Home » Immy-mummy stories » SAVE THE UK (or at least London)

SAVE THE UK (or at least London)

This is the moment when I don’t want to live in a country I have voluntarily settled in. It’s starting to look and smell like a mistake.

There’s been too much personal investment, reinvestment, regressing and starting over; and, on top of things, just when I have surfaced a bit here, my old countymen-and-women seem to have better lives and they sure look healthier and happier than me. Well. I’m left with a hope that at least I’m learning A LOT.

Karma, hello, save me, don’t let me down; I need you to exist now, please!

If I must be an immy-mummy, I want to be an immy-mummy in a stupendous country. I don’t have to prosper, personally. By now, I’m aware that it depends on me, probably always has, but the ‘luck factor’ was far less achievable back then, back there, in ex-Yugo-sphere; and plus I’m losing my powers – slowly but surely – wherever I may be.

However, I need the promise of my children being able to avoid everything I damn didn’t avoid when I was growing up and especially later, when I was young and beautiful, and whatnot (I love to hate this ‘whatnot’ word). To avoid and not to miss out on. ‘Teach us to care and not to care,’ as TSE said.

I mean, to hell with youth and beauty, and reading world literature and having deep conversations on library steps, because – the war happened chez nous. Yadda blahda fcuk. How depressing, to put it mildly.

Simon Kuper wrote a great article for FT about the first and the second generations:


Anyway, today I was walking my hairy boots off through the Batt Park to reach the school of my daughter in time for pick-up, and there comes a chiro-mag from the ‘hood. Now, the wow thing: he is English, a native of Londontown, and he is wearing a Parka!

* [BRIEF A]: In the records, rewrite the lines between the one holding "will click(x=1323, y=216)." and the one holding "Action: point(259,574)", inclusive, changing "blue" to "teal" and leaving everything else as it is.
The post above and the records that follow have no connection to each other.

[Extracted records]

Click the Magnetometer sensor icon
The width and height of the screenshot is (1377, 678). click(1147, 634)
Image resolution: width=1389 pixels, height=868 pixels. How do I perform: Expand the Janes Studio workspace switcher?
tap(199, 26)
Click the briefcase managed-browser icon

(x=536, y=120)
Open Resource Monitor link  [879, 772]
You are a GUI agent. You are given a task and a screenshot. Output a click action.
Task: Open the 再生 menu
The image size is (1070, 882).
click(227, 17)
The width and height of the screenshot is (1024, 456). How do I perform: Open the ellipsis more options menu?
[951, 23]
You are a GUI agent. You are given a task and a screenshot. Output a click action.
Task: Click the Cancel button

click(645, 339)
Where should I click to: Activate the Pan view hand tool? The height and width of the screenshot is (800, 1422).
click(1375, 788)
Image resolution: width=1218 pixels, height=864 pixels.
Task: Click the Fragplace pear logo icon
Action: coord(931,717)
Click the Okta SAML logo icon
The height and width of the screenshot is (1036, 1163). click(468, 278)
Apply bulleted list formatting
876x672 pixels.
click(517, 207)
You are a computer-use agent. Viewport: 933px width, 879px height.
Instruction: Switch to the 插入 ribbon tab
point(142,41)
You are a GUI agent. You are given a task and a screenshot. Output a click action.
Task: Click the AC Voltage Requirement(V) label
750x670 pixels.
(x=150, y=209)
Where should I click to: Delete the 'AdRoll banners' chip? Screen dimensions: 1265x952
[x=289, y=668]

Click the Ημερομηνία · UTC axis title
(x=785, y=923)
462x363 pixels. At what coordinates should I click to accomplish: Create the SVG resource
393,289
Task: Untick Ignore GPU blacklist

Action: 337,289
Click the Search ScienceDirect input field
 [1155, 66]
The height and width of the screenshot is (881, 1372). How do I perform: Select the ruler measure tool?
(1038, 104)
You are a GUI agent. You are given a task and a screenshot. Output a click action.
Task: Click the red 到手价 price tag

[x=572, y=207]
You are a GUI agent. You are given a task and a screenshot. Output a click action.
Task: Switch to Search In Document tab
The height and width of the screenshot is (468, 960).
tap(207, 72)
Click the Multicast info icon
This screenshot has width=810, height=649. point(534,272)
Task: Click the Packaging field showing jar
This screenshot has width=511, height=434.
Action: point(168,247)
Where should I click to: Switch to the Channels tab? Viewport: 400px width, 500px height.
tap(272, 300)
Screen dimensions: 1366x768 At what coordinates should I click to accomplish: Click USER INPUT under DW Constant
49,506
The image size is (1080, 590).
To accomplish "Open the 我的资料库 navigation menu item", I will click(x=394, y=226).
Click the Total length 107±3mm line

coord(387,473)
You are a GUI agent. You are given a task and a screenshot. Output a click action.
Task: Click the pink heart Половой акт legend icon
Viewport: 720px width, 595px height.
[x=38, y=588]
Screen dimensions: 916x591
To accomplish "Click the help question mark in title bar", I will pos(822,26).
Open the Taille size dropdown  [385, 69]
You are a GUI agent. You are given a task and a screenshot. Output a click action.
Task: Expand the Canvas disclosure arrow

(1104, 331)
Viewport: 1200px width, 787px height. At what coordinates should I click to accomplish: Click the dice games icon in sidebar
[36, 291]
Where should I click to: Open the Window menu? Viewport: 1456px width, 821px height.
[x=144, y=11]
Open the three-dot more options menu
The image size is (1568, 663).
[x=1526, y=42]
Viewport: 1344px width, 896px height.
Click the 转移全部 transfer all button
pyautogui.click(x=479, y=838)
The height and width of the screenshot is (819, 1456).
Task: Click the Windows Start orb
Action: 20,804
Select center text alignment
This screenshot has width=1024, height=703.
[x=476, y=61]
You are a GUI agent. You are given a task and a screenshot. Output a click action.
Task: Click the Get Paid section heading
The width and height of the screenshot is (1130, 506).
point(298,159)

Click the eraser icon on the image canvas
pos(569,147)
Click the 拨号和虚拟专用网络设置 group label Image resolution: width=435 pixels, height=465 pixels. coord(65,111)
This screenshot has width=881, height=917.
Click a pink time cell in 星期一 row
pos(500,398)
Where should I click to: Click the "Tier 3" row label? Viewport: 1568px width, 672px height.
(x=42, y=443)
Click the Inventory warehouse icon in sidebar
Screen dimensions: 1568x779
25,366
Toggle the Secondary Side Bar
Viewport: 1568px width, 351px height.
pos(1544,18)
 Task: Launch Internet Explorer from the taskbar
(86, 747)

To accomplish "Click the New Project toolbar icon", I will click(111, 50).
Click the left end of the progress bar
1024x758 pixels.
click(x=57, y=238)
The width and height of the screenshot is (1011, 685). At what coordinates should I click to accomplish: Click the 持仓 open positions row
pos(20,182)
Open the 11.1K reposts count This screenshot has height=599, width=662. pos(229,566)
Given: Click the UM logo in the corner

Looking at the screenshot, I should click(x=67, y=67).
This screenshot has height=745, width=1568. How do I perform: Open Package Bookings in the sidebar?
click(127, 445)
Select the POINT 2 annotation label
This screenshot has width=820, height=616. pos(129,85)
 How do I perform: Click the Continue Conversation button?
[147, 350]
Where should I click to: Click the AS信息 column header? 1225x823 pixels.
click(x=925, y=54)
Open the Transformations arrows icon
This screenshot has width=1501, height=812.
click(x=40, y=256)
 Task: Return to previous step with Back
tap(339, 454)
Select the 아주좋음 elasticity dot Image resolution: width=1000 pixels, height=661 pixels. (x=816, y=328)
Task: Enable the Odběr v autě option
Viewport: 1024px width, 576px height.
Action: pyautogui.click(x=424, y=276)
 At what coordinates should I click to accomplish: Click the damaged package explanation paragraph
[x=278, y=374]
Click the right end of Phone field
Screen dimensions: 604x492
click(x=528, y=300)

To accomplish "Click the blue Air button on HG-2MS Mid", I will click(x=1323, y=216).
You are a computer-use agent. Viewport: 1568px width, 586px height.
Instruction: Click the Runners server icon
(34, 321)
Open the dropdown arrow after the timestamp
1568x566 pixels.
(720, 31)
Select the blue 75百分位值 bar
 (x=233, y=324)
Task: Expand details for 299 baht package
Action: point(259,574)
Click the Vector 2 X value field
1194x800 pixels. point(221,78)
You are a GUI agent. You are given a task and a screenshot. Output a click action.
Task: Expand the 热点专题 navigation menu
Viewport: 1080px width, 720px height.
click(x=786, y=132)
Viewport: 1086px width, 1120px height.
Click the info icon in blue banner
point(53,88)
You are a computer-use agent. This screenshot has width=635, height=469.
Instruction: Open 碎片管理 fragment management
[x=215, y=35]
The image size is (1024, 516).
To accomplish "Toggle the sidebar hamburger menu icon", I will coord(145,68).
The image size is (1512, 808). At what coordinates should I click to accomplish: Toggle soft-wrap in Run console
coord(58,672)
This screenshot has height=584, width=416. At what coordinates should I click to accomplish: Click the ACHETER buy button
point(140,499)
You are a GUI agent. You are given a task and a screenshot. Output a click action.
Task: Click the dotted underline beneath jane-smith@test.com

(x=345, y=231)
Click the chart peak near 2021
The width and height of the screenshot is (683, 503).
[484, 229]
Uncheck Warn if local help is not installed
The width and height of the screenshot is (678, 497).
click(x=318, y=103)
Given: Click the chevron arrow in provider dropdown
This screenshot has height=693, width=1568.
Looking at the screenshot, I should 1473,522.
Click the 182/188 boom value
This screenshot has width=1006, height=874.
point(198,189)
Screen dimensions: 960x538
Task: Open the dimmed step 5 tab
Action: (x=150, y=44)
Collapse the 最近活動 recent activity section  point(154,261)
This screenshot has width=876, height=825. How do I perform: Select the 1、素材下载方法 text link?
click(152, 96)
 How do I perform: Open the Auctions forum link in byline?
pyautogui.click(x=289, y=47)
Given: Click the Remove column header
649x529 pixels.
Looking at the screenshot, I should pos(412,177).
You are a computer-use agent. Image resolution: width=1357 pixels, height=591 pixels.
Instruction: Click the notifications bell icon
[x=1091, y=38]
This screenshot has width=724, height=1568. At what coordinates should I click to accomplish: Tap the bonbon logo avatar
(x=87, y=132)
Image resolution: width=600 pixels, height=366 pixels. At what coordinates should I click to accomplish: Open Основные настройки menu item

* [BRIEF B]: Reproduce the post about life in London word for word, between "This is the" and "exist now, please!", inclusive.

* [COMPLETE OUTPUT A]:
To accomplish "Click the teal Air button on HG-2MS Mid", I will click(x=1323, y=216).
You are a computer-use agent. Viewport: 1568px width, 586px height.
Instruction: Click the Runners server icon
(34, 321)
Open the dropdown arrow after the timestamp
1568x566 pixels.
(720, 31)
Select the teal 75百分位值 bar
 (x=233, y=324)
Task: Expand details for 299 baht package
Action: point(259,574)

* [COMPLETE OUTPUT B]:
This is the moment when I don’t want to live in a country I have voluntarily settled in. It’s starting to look and smell like a mistake.

There’s been too much personal investment, reinvestment, regressing and starting over; and, on top of things, just when I have surfaced a bit here, my old countymen-and-women seem to have better lives and they sure look healthier and happier than me. Well. I’m left with a hope that at least I’m learning A LOT.

Karma, hello, save me, don’t let me down; I need you to exist now, please!